WORK INSTRUCTIONS>
Copy everything in the data below, from the line containing "You are a computer-use" down to the end of the data, without changing it and without including any pictures.

-- START OF SUPPLIED MATERIAL --

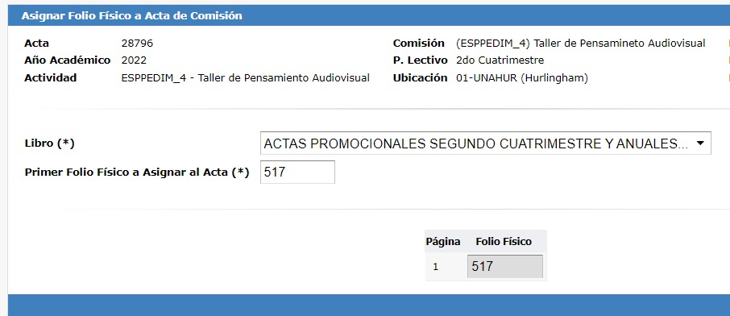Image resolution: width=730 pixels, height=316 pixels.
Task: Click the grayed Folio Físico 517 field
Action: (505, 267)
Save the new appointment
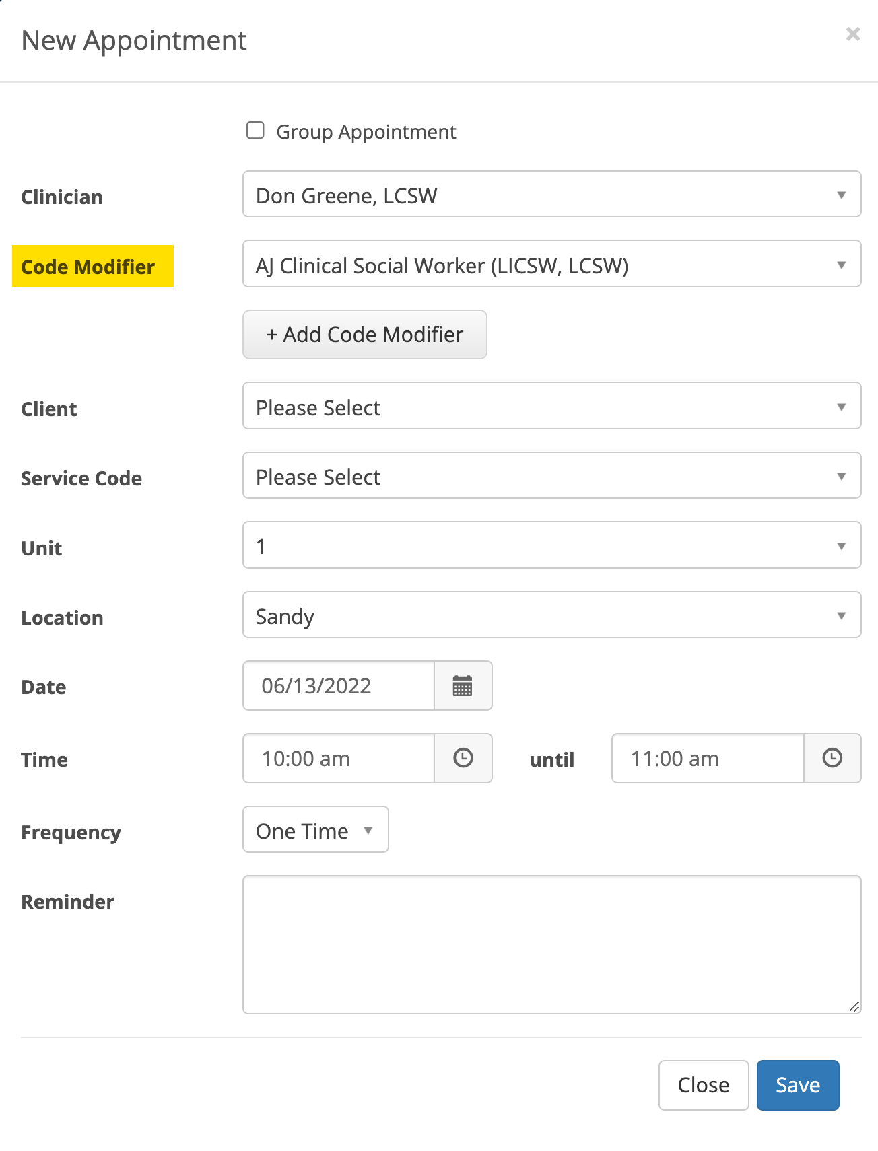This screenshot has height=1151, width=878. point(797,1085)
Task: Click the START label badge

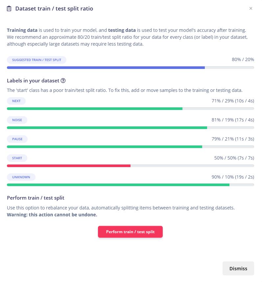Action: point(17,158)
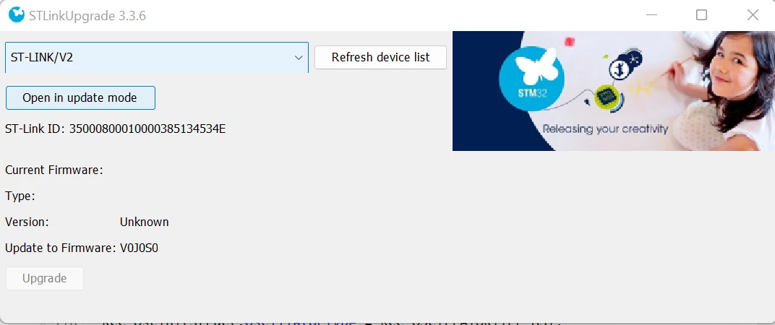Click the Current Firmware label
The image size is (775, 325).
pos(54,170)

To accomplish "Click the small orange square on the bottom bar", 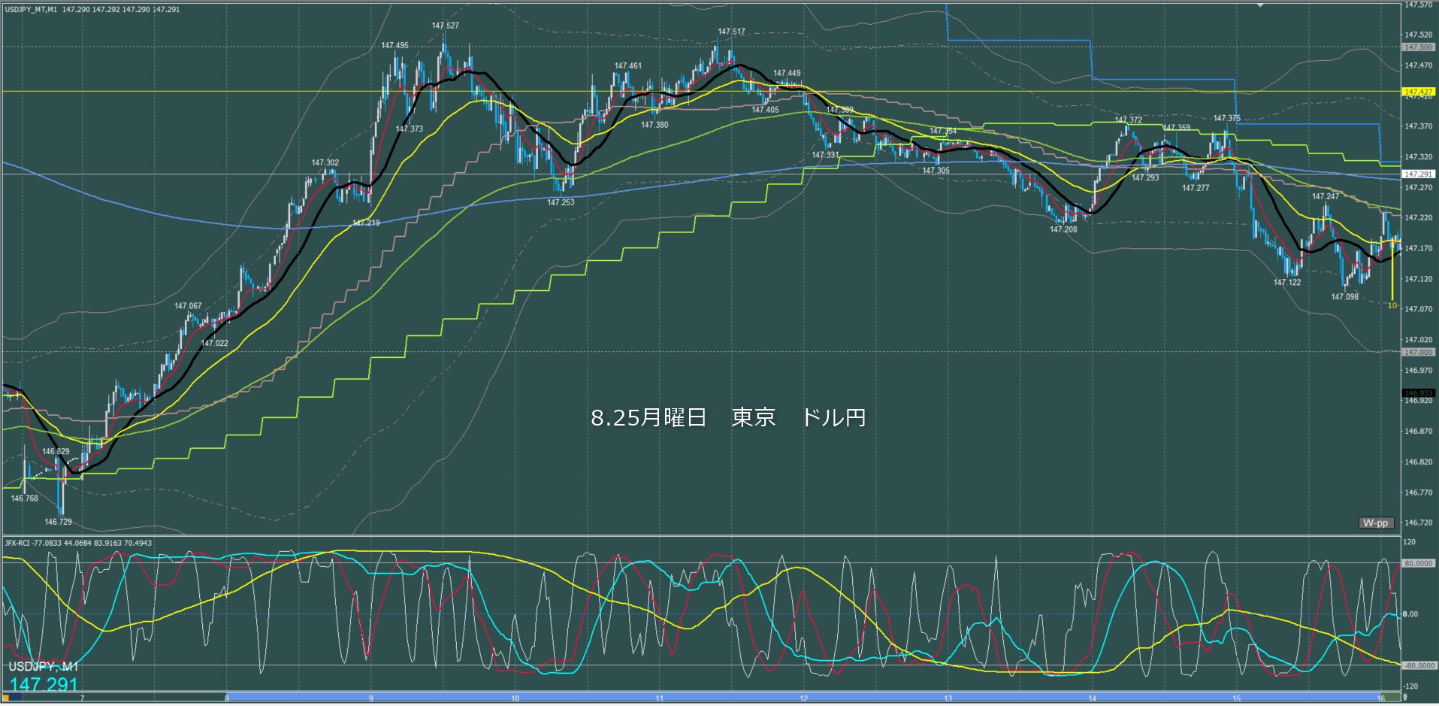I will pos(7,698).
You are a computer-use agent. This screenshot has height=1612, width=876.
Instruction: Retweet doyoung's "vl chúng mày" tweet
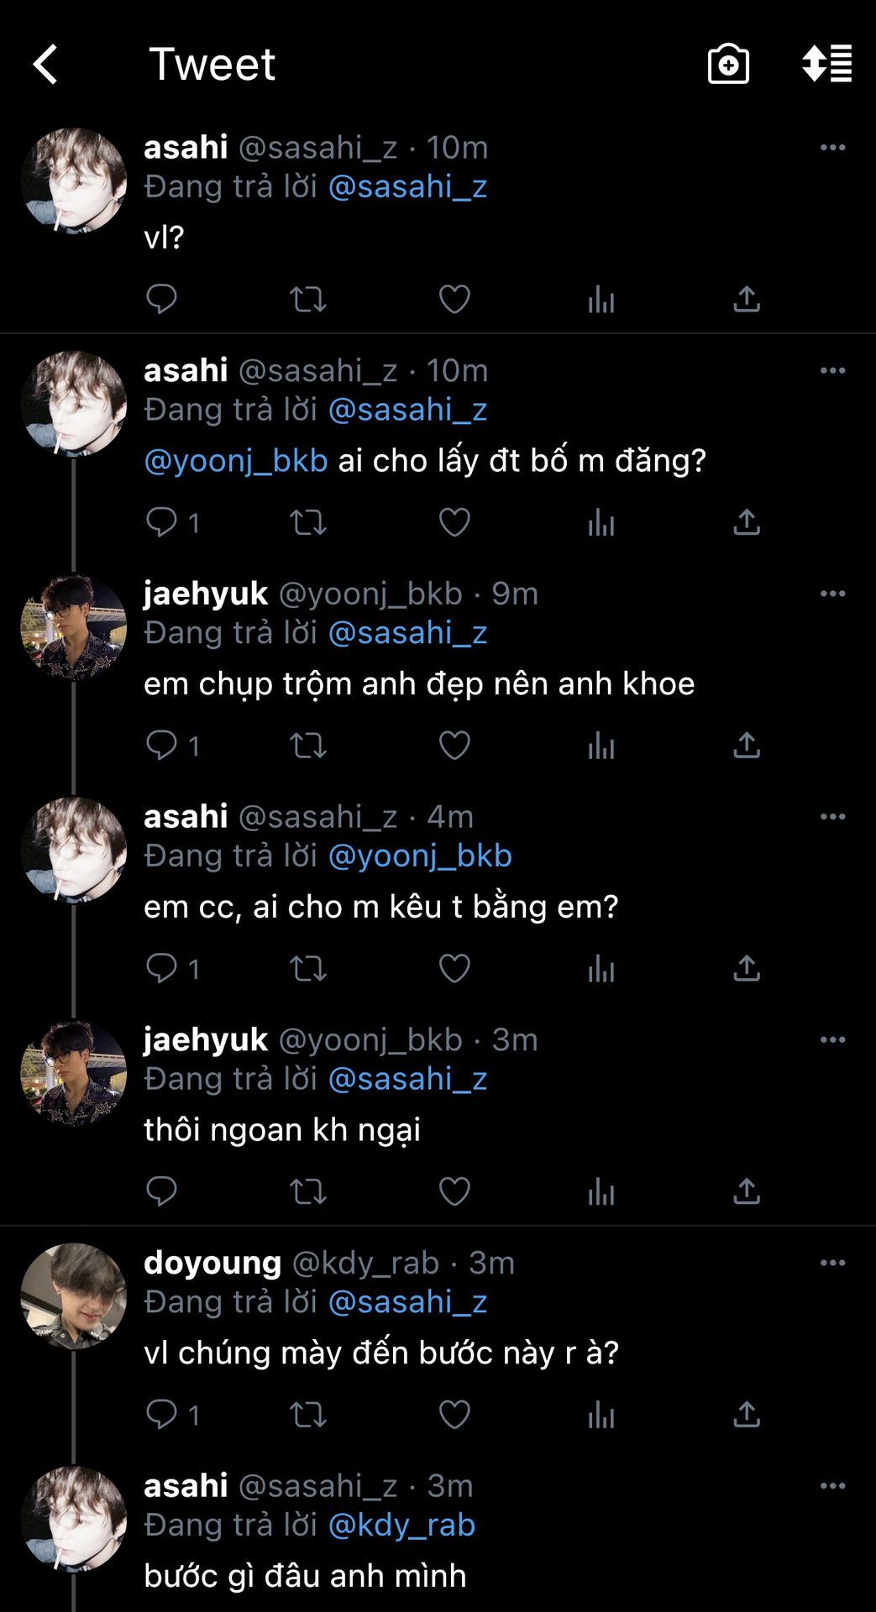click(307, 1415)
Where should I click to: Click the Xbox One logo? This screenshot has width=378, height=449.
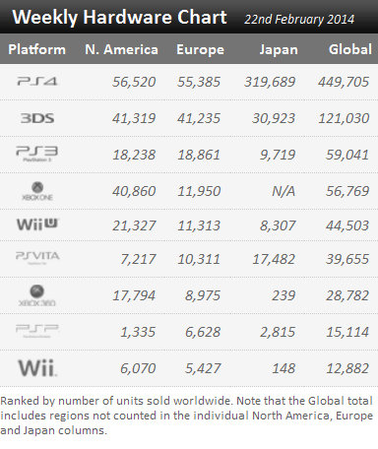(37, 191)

-- END OF SUPPLIED MATERIAL --

SOLUTION FOR THIS TASK>
You are a computer-use agent. This screenshot has height=1612, width=876.
Instruction: Retweet doyoung's "vl chúng mày" tweet
click(307, 1415)
Where should I click to: Click the Xbox One logo? This screenshot has width=378, height=449.
(37, 191)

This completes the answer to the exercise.